### What to work on
[1] Print the text of the speech synthesizer article between "Speech Synthesizers For" and "could talk, too?", inclusive.
[2] Render this sentence from the speech synthesizer article in Spanish: "Both are capable of startlingly human-like speech."
[3] Write the next part of the article on speech synthesizers for Atari and Apple, picking up after its last sentence.

### Passage provided

Speech Synthesizers For Atari And Apple
Charles Brannon, Editorial Assistant Tom R. Halfhill, Features Editor
Let's be honest. How many of us have watched Star Trek on TV without wishing that our computers could talk, too?
Synthesized speech has been around for a few years now, but has cost hundreds of dollars, even on microcomputers. That's why two new speech products for the Atari and Apple have stirred so much interest – their quality sets a new high, their prices a new low.
The Alien Group's new Voice Box ranges from $139 to $215, while Don't Ask Computer Software's revolutionary synthesizer on a disk – Software Automatic Mouth (S.A.M.) – checks in for even less at $59.95 (Atari version) and $124.95 (Apple version). Both are capable of startlingly human-like speech.
The two products approach the problems of speech synthesis in quite different ways, however. The Voice Box is a plug-in "little black box" supported by machine language programs that allow you to create and store dictionaries of frequently used words. S.A.M., however, is entirely softwarebased, using no hardware at all (except for a simple digital-to-analog converter and amplifier board in the Apple version).
Since both products hit the market at almost the same instant, and since both are for two of the most popular personal computer systems, there's bound to be brisk competition as people line up on each side of the which-is-best fence. Therefore, we'll state up front that neither will be declared the clear-cut victor here; both are good products, and each has its strengths and weaknesses.

### Information shown
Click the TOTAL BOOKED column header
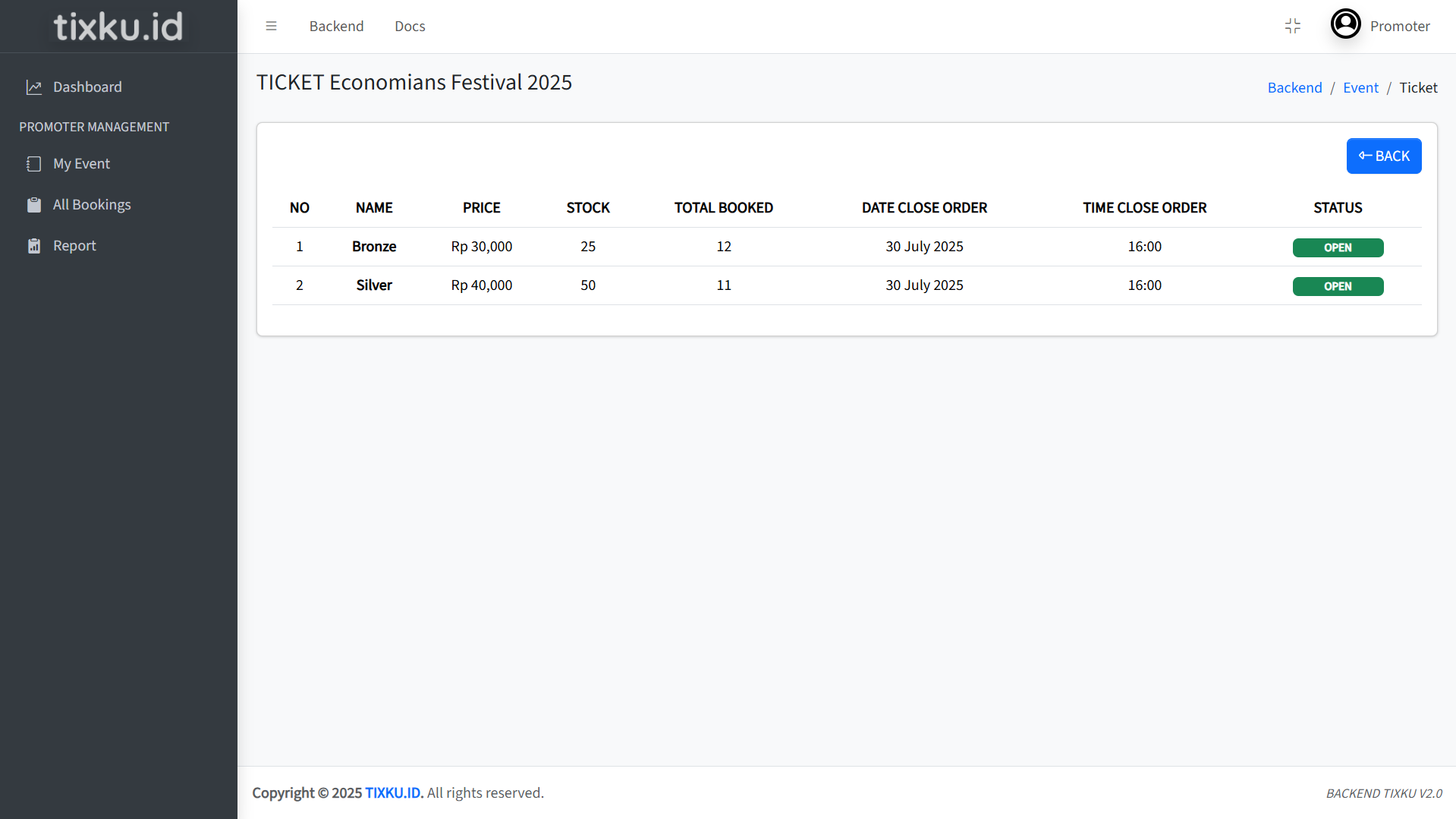This screenshot has width=1456, height=819. [723, 207]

### Results of the exercise
[1]
Speech Synthesizers For Atari And Apple
Charles Brannon, Editorial Assistant Tom R. Halfhill, Features Editor
Let's be honest. How many of us have watched Star Trek on TV without wishing that our computers could talk, too?

[2] Ambos son capaces de producir un habla asombrosamente parecida a la humana.

[3]
Keeping that in mind, we can explore several criteria for evaluating microcomputer-based speech synthesizers. These include speech quality, versatility, and the ease of incorporating speech into user-written programs.
Is It Human?
Speech quality is probably the most important of these. How closely does the synthesized speech simulate human speech? Both S.A.M. and the Voice Box speak in recognizable tones which approach human speech very closely. Both voices are male, not because the programmers were sexist, but because female voices are harder to synthesize due to their wider dynamic range.
S.A.M. speaks with a definite accent, although the nationality is hard to place. To some it sounds somewhat Scandinavian, perhaps Swedish. Then again, it might be East European. At any rate, S.A.M. speaks English as if it were a second language. This is not intended as criticism; on the contrary, S.A.M. talks very brightly, enunciating words and syllables with a sense for inflection and accent that is quite amusing. Some syllables sound sort of thick or fuzzy (especially a "th"), as S.A.M. struggles to do with silicon chips what a person does with a tongue and palate.
The Voice Box is distinctly different. It speaks in a smoother voice than S.A.M., without as many fuzzy syllables, although it, too, has trouble with certain sounds (a "g" resembles a "d"). However, the Voice Box tends to speak in a monotone when converting plain English to speech, while S.A.M. adds its own unique intonation. If the Voice Box speaks with any accent at all, it is "computerese": neutral, unemotional. The nuances are hard to describe, but the results are that the Voice Box tends to offer the more human-like tones, while S.A.M. tends toward more human-like speech patterns.
To put this another way, if you were to have each synthesizer read a plain English sentence over the telephone to a person who was unaware that a computer was speaking, the Voice Box would be quickly identified as a computer, while S.A.M. might more easily pass as a human, albeit one with a heavy foreign accent.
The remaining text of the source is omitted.